START Record set
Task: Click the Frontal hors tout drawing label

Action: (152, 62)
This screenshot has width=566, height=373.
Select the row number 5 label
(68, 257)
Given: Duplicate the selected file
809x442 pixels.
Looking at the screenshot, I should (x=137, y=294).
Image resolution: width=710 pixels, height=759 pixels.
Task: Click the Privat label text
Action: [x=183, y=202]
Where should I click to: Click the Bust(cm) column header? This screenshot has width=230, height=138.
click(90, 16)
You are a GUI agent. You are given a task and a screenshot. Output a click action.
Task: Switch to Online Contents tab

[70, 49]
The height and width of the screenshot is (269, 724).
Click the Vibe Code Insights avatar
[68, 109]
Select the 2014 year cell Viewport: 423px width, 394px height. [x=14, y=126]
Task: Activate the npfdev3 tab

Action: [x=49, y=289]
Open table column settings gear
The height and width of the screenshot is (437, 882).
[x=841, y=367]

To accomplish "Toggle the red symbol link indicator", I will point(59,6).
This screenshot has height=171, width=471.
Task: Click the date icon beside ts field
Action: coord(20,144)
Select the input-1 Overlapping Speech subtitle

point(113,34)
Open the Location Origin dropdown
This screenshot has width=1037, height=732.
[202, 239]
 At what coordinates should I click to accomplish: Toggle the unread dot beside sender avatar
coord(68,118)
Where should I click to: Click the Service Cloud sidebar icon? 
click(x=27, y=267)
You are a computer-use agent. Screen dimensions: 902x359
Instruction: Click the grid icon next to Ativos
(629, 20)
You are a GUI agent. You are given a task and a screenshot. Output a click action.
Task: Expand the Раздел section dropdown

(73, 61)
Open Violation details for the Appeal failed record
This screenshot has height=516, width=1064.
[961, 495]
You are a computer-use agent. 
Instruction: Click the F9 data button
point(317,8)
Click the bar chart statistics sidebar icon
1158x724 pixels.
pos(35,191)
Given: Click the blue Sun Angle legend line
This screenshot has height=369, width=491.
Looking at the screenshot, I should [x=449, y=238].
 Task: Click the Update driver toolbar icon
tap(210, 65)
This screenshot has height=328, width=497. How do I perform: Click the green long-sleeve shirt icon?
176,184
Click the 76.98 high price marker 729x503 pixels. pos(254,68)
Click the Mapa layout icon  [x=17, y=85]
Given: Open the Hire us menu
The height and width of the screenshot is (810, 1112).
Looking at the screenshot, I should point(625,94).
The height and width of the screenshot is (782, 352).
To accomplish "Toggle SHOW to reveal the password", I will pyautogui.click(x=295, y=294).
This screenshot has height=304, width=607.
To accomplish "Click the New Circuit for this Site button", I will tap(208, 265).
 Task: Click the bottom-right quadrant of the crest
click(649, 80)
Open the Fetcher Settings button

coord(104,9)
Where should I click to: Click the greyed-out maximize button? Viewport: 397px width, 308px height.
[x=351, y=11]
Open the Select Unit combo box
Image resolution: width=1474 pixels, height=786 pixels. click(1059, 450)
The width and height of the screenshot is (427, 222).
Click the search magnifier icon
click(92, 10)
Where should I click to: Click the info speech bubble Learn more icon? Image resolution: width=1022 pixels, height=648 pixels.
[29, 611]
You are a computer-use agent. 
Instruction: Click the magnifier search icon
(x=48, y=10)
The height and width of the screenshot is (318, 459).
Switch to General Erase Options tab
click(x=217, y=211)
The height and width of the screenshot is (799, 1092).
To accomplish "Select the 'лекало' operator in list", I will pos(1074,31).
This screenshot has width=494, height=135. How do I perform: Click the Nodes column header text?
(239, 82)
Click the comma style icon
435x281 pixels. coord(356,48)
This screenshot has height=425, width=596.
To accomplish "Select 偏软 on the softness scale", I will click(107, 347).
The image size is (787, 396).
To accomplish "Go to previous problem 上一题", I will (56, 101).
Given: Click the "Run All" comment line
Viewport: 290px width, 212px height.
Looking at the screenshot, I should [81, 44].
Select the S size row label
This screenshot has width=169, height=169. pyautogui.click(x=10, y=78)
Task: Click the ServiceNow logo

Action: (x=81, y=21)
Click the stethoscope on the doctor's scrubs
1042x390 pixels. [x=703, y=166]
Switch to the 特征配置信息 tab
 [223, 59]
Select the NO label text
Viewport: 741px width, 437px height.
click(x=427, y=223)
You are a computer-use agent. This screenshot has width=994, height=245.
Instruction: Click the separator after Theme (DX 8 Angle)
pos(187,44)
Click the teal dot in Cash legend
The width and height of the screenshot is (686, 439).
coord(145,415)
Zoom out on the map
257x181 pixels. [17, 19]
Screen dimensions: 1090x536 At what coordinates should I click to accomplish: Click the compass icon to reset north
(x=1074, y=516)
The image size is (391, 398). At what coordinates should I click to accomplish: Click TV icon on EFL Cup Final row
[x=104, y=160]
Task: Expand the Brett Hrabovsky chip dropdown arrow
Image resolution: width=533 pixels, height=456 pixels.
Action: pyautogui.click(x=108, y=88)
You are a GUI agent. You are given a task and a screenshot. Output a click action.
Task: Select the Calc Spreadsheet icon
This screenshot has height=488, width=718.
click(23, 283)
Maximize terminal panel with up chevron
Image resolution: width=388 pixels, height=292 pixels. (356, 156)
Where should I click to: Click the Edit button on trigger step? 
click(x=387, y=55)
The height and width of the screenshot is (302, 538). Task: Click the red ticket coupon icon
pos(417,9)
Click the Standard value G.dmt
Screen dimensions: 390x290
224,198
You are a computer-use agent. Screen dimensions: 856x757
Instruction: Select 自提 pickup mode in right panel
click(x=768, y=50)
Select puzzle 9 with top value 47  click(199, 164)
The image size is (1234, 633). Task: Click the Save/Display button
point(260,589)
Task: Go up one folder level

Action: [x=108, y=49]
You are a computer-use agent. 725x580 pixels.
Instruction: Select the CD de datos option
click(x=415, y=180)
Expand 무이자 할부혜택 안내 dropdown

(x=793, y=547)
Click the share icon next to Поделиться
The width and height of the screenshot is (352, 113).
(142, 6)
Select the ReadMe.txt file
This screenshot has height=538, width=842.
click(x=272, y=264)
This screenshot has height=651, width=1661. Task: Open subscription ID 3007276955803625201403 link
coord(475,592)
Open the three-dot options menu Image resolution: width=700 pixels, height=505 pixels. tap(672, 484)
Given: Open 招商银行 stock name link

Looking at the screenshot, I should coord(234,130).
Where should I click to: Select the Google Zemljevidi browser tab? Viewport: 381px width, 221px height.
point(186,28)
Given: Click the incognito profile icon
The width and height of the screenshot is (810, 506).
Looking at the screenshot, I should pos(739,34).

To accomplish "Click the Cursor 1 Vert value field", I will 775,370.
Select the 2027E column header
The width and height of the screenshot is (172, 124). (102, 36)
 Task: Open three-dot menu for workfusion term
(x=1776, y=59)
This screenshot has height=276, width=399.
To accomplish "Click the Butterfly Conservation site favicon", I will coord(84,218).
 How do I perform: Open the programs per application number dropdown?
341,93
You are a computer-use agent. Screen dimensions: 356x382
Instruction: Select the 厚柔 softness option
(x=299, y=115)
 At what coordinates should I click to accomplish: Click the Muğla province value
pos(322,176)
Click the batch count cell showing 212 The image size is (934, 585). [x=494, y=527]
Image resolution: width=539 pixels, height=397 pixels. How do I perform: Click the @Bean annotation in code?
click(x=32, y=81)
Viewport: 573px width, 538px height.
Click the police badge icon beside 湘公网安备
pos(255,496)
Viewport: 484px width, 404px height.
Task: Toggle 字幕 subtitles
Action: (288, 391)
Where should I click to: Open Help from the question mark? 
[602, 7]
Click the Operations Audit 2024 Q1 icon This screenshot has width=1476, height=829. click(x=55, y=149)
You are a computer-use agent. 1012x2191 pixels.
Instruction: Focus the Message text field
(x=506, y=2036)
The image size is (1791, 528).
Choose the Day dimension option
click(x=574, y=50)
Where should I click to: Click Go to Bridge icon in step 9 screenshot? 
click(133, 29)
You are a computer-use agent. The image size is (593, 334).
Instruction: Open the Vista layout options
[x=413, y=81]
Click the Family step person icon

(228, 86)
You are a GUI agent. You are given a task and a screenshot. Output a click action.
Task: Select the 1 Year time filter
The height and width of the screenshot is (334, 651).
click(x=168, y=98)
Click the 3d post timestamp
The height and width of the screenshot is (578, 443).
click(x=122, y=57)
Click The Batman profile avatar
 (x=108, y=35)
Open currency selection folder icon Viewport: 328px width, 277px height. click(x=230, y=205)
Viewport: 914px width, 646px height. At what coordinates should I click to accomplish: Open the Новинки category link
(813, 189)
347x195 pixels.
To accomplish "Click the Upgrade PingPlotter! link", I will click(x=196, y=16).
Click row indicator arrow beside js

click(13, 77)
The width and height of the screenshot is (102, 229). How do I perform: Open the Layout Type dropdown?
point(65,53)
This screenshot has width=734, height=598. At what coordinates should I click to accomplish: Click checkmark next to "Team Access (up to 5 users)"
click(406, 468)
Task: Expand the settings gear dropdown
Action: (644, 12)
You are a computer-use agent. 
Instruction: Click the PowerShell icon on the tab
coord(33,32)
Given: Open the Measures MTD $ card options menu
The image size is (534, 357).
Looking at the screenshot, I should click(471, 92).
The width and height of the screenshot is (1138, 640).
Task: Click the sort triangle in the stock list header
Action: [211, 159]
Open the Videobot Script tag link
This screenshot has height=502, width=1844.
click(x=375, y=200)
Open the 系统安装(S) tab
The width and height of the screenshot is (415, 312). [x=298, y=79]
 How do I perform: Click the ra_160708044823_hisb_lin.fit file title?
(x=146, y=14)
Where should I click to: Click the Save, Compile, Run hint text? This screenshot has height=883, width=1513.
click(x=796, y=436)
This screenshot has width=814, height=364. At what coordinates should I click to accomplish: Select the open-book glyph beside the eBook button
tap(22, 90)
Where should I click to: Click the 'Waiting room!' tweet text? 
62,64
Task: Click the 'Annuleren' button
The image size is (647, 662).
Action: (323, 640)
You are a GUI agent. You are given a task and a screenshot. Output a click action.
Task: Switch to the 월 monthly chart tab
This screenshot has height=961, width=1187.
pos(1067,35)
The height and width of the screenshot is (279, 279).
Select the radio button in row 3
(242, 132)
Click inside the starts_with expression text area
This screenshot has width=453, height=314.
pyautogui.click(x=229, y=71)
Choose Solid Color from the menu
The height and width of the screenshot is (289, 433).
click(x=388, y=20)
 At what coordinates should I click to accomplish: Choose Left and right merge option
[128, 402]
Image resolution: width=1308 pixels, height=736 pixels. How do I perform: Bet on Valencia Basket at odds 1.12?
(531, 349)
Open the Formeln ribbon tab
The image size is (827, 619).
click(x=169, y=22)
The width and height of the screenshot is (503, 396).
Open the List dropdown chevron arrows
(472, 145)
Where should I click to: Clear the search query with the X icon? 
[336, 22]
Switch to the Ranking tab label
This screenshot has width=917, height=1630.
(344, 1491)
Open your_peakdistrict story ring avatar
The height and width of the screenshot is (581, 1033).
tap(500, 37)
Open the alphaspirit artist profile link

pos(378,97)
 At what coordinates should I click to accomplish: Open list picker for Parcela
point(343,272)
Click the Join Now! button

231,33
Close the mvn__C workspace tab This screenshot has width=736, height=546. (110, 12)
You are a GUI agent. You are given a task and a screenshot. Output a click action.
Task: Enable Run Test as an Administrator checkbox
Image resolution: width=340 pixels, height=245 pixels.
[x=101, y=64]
END Record set
▶ **Task**
Once you have found every line in the listing that holds the string "legend", copy each of them.

▶ **Task result**
Given: Click the blue Sun Angle legend line
Click the teal dot in Cash legend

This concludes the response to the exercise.